Chaleur extrême, sécheresse, incendies, inondations, tempêtes. Pour des millions d’enfants, il ne s’agit plus d’événements exceptionnels, mais de risques qui se cumulent et s’entremêlent, compromettant leur santé, leur éducation et leur qualité de vie.
Selon le nouveau rapport de l’UNICEF Children’s Climate Risk Report 2026, environ 1,1 milliard d’enfants dans le monde (près d’un sur deux) sont aujourd’hui exposés simultanément à au moins trois dangers climatiques. Un chiffre qui montre clairement que la crise climatique n’est plus une menace future, mais une réalité qui conditionne déjà l’enfance à l’échelle mondiale.
Le rapport analyse pour la première fois la superposition de huit grands risques climatiques : sécheresse, chaleur extrême, vagues de chaleur, incendies, inondations côtières et fluviales, tempêtes tropicales et tempêtes de sable et de poussière. Le résultat est alarmant : la quasi-totalité des enfants de la planète est exposée à au moins un de ces phénomènes, tandis que plus de 364 millions d’entre eux cohabitent avec au moins quatre menaces climatiques simultanées.

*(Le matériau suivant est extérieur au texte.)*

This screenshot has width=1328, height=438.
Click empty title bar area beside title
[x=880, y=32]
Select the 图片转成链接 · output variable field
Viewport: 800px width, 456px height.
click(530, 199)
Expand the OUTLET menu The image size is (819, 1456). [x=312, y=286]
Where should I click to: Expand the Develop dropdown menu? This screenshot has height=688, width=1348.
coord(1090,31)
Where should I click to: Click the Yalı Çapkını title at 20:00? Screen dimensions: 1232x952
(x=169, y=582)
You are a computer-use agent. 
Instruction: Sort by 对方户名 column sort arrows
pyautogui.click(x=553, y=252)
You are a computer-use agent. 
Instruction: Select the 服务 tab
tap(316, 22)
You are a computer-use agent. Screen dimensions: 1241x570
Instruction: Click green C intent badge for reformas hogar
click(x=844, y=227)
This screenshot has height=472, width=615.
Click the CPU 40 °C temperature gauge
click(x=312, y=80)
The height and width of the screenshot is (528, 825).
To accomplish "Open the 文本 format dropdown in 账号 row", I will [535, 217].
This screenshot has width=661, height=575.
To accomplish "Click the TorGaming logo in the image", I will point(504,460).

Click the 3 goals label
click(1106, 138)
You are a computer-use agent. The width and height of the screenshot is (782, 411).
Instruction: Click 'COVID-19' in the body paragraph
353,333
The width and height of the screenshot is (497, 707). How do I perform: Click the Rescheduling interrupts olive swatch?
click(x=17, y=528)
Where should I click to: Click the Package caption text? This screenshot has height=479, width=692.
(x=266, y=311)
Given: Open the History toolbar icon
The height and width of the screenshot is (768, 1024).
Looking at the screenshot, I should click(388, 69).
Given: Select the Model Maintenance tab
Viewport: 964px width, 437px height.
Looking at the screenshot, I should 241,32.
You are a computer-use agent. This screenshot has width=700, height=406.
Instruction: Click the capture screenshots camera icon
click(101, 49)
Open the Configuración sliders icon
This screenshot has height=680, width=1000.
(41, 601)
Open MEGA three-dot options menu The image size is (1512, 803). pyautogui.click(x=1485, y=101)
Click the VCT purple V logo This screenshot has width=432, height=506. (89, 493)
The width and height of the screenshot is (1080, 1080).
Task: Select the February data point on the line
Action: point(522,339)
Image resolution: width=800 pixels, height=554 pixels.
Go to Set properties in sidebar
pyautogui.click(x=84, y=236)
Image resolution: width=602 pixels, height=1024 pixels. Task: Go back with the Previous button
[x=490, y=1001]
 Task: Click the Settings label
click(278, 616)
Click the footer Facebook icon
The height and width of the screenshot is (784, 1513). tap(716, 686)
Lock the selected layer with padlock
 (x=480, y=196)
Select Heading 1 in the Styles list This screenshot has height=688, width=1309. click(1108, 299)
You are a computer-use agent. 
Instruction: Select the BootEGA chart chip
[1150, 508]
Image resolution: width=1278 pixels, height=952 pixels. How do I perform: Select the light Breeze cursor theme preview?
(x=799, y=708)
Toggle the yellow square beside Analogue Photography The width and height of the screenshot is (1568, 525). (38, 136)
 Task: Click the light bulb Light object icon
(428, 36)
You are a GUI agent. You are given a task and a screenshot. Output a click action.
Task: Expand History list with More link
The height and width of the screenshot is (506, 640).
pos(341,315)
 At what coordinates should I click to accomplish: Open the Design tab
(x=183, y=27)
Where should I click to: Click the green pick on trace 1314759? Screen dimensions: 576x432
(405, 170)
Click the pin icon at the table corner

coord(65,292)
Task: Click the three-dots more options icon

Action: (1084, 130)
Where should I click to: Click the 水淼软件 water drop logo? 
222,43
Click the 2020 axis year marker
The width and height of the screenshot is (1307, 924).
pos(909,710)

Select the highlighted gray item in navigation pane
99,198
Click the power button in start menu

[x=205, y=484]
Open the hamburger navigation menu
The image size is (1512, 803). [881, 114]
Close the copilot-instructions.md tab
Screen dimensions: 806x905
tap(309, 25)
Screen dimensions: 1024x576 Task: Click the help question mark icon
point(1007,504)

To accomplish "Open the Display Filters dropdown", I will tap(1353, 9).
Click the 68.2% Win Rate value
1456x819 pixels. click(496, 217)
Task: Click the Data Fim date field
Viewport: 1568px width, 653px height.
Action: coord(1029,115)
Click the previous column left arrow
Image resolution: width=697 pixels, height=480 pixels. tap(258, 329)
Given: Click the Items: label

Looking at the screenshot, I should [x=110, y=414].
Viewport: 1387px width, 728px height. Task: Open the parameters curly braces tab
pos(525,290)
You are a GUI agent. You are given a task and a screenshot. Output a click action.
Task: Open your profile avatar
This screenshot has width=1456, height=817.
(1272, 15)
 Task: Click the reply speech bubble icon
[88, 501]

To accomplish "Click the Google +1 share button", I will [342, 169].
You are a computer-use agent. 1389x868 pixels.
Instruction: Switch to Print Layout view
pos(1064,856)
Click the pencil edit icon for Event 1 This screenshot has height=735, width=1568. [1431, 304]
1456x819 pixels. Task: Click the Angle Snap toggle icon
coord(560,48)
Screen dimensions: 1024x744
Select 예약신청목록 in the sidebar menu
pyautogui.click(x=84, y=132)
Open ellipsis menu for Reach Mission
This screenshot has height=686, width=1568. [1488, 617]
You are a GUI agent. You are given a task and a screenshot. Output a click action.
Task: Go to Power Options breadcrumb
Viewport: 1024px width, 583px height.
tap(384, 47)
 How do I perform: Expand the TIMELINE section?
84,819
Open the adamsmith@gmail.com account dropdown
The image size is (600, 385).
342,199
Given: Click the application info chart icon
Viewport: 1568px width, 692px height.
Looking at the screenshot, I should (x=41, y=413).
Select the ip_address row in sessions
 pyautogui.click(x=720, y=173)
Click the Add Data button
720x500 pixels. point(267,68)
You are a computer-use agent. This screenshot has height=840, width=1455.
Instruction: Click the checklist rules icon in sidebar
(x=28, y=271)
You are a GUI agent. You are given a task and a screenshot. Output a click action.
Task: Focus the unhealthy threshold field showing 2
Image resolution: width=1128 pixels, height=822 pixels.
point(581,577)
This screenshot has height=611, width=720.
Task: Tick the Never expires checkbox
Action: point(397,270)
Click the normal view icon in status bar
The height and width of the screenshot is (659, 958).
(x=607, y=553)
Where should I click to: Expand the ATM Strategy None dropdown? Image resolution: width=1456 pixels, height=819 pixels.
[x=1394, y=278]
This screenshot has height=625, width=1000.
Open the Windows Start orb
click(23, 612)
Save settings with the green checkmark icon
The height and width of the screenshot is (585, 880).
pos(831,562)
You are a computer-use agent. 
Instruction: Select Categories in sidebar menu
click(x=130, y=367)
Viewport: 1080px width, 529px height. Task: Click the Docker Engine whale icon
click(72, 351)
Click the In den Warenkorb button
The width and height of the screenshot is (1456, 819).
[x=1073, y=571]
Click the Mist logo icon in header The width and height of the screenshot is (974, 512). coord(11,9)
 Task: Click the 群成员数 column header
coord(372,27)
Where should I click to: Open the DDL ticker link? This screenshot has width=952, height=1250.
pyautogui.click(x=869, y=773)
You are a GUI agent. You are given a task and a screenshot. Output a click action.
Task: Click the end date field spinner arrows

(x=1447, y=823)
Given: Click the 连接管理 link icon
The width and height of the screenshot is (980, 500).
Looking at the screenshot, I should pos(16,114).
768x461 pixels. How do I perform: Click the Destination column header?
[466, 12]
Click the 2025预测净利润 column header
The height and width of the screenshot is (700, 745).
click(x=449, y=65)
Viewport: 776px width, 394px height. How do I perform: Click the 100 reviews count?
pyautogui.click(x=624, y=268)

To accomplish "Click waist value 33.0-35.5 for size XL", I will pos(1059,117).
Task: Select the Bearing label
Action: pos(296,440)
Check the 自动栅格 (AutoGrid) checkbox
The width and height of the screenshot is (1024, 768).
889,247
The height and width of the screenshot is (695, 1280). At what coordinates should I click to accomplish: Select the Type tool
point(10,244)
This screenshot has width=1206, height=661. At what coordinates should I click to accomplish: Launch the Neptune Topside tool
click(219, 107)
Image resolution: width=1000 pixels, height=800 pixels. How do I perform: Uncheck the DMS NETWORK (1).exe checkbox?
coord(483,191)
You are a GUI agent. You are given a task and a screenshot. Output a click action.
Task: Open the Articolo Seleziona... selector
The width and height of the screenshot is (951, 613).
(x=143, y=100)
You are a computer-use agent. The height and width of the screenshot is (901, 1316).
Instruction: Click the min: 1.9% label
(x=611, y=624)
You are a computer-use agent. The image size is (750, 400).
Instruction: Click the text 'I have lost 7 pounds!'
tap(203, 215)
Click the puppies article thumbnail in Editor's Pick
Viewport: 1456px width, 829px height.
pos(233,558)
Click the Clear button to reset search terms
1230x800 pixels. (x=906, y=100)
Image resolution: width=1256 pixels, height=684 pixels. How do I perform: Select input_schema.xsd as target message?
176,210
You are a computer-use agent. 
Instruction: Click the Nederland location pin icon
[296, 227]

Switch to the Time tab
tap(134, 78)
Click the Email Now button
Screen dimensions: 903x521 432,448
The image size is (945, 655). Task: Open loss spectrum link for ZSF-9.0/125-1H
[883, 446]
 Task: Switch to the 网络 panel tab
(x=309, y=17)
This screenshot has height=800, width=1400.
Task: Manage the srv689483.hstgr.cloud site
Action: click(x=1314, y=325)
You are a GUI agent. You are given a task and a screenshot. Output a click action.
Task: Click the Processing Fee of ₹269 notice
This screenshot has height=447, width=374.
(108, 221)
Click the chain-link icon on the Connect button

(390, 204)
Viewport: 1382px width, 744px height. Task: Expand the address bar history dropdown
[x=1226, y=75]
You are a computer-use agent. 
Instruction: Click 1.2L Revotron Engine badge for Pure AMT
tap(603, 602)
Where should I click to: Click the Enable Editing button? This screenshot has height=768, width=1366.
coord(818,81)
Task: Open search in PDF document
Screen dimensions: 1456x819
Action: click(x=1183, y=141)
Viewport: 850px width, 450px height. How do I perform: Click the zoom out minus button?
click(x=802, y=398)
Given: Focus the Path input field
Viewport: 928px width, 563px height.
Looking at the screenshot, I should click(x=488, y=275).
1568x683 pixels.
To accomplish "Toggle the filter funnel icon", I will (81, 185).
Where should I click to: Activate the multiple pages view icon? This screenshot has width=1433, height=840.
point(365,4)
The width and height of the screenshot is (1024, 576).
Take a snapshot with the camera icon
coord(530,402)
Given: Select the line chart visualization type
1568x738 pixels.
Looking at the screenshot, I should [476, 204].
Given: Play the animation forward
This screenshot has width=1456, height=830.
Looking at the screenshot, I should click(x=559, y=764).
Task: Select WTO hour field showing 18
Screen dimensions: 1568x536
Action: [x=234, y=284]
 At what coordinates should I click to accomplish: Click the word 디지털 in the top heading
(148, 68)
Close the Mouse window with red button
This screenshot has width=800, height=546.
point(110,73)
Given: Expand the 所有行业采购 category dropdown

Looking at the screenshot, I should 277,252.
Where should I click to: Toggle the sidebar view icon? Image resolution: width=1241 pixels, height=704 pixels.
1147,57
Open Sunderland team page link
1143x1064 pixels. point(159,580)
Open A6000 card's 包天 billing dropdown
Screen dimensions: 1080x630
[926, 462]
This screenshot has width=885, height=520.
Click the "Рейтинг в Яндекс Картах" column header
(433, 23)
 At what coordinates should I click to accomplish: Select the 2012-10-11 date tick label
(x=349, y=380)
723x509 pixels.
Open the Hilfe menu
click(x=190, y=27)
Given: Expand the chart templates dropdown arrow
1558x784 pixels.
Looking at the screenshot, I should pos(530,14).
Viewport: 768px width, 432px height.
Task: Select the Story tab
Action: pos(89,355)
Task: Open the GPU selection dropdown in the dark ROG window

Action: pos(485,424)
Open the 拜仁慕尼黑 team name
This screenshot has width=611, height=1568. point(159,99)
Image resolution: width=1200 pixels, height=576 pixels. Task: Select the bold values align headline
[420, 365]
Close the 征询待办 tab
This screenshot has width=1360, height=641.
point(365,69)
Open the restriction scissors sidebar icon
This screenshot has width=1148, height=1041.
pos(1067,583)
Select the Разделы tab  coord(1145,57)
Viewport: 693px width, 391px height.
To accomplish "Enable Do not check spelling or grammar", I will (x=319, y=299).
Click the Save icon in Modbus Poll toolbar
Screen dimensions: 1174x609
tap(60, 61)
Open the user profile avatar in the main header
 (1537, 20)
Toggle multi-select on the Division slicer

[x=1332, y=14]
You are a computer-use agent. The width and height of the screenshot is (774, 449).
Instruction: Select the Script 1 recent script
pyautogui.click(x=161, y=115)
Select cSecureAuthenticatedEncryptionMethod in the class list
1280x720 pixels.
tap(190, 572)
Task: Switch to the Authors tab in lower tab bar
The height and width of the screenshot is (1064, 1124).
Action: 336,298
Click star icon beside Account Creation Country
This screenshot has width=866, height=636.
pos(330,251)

À l’échelle mondiale, la combinaison la plus répandue est celle formée par la sécheresse, la chaleur extrême et les vagues de chaleur. Plus de 296 millions d’enfants vivent dans des zones où ces trois phénomènes se produisent simultanément, mettant en péril la sécurité alimentaire, l’accès à l’eau et la santé.
Selon l’UNICEF, les conséquences vont bien au-delà de l’inconfort lié aux températures élevées. La sécheresse réduit la disponibilité de nourriture et d’eau, la chaleur extrême augmente le risque de coups de chaleur et de déshydratation, tandis que les événements climatiques extrêmes interrompent la scolarisation, détruisent les infrastructures et favorisent la propagation de maladies infectieuses.
En Italie, plus de 6 millions d’enfants exposés
La crise climatique ne concerne pas seulement les pays les plus pauvres ou les plus vulnérables. L’Italie fait elle aussi partie des territoires où les mineurs sont de plus en plus exposés aux risques environnementaux. Les données montrent que plus de 6 millions d’enfants italiens vivent dans des zones touchées simultanément par la sécheresse et des vagues de chaleur prolongées.
Au total, 92,9 % des mineurs en Italie sont exposés à au moins un danger climatique, tandis que près de 10 % doivent faire face à au moins trois risques cumulés.
Parmi les menaces les plus répandues, figurent précisément les vagues de chaleur, qui touchent plus de 82 % des enfants italiens, et la sécheresse, qui concerne environ 73 % des mineurs. Une autre donnée particulièrement préoccupante concerne la pollution atmosphérique : 91,98 % des enfants sont exposés à des niveaux élevés de particules fines PM2,5, l’une des principales causes environnementales de problèmes respiratoires et cardiovasculaires.
Adultes et enfants, des conséquences différentes
Le rapport rappelle que les enfants ne subissent pas les effets de la crise climatique de la même manière que les adultes. Leur organisme est plus sensible aux températures élevées, à la pollution et à la pénurie d’eau. De plus, la perte de la scolarité, des services de santé et de la protection sociale lors d’événements extrêmes peut avoir des conséquences à vie.
Pour la seule année 2024, au moins 242 millions d’élèves dans le monde ont vu leur scolarité interrompue par des événements climatiques extrêmes. Entre 2016 et 2023, plus de 62 millions d’enfants ont été contraints de quitter leur foyer en raison de catastrophes liées au climat.
Le rapport de l’UNICEF lance, en somme, un message clair : protéger les enfants signifie rendre plus résilients les écoles, les hôpitaux, les réseaux d’eau et les services sociaux, mais aussi accélérer la réduction des émissions et l’abandon des combustibles fossiles. Car la crise climatique n’est pas seulement une question environnementale, c’est un enjeu de santé publique, de justice sociale et de droits de l’enfant.